Vapours. Johnstone Strait Region, Vancouver Island, BC, Canada. August 8, 2015.

I love photographing wildlife in overcast, foggy and misty conditions. Which, given I spend a pretty good chunk of time shooting images on BC's central and northern coast, is probably a darned good thing! I love the mood that fog and misty conditions can impart on a scene. And, the low-contrast scenes that foggy days give us can be a real challenge to both capture and process effectively. On the capture end of the image-creation process, I find that you have to look for natural instances of contrast (or contrast gradients) to make most foggy images work. In this case a strong degree of natural contrast was provided by the surfacing Killer Whale.

On the post-processing end of the equation, with foggy shots you have to remain aware of the fact that our cameras tend to totally "flatten out" the contrast that actually IS in the shot. It is EXCEPTIONALLY easy to produce a LOT of very boring low-contrast foggy shots in a hurry! Having the post-processing skills needed to bring back the contrast that existed in the original scene (which often means knowing how to selectively "tease apart" small tonal differences in the raw file) is crucial in making foggy shots "work".
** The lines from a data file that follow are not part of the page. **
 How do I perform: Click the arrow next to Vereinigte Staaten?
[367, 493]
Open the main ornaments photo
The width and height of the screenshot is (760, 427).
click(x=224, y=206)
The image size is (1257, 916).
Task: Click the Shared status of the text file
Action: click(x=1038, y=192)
In this shot I captured an adult female Orca (AKA Killer Whale) that's a member of the Northern Resident population just as it began its exhalation (its "blow") as its head broke the surface. If you look closely you can see the small "standing wave" in front of the head produced by forward movement of the whale. I loved the natural monochromatic nature of this scene - there's no B&W conversion "tricks" going on here - just a minor decrease in colour saturation during post-processing. The background forest contained slightly more colour, but even that was muted by the fog.

I'm well aware that foggy, moody shots aren't everyone's cup of tea. Some like bright, vibrant, sunlit shots (which I jokingly refer to as "happy shots") - it's definitely an "each to their own" kind of thing. But given the choice, I'll take foggy scenes over sunny conditions any day of the week!

Here's a higher-resolution (2400-pixel) version of moody shot for your perusal and downloading pleasure:

Vapours: Download 2400 pixel image (JPEG: 1.2 MB)


1. This image - in all resolutions - is protected by copyright. I'm fine with personal uses of it (including use as desktop backgrounds or screensavers on your own computer), but unauthorized commercial use of the image is prohibited by law. Thanks in advance for respecting my copyright!

2. Like all wildlife photographs on this website, this image was captured following the strict ethical guidelines described in The Wildlife FIRST! Principles of Photographer Conduct. I encourage all wildlife photographers to always put the welfare of their subjects above the value of their photographs.

3. This image was captured during my "Humpback, Orcas, Sea Lions & More" photo tour in August of 2015. Each year I offer trips into two different parts of the Great Bear Rainforest as well as one to photograph aquatic mammals and oceanscapes near the northern tip of Vancouver Island. And, in selected years, I also offer photo tours to locations to capture other highly sought-after subjects, such as various owl species of the boreal forest and wildlife of Canada's Arctic. Details about these trips can be found on the Photo Tours page of this website.

Behind the Camera

Vapours. Johnstone Strait Region, Vancouver Island, BC, Canada. August 8, 2015.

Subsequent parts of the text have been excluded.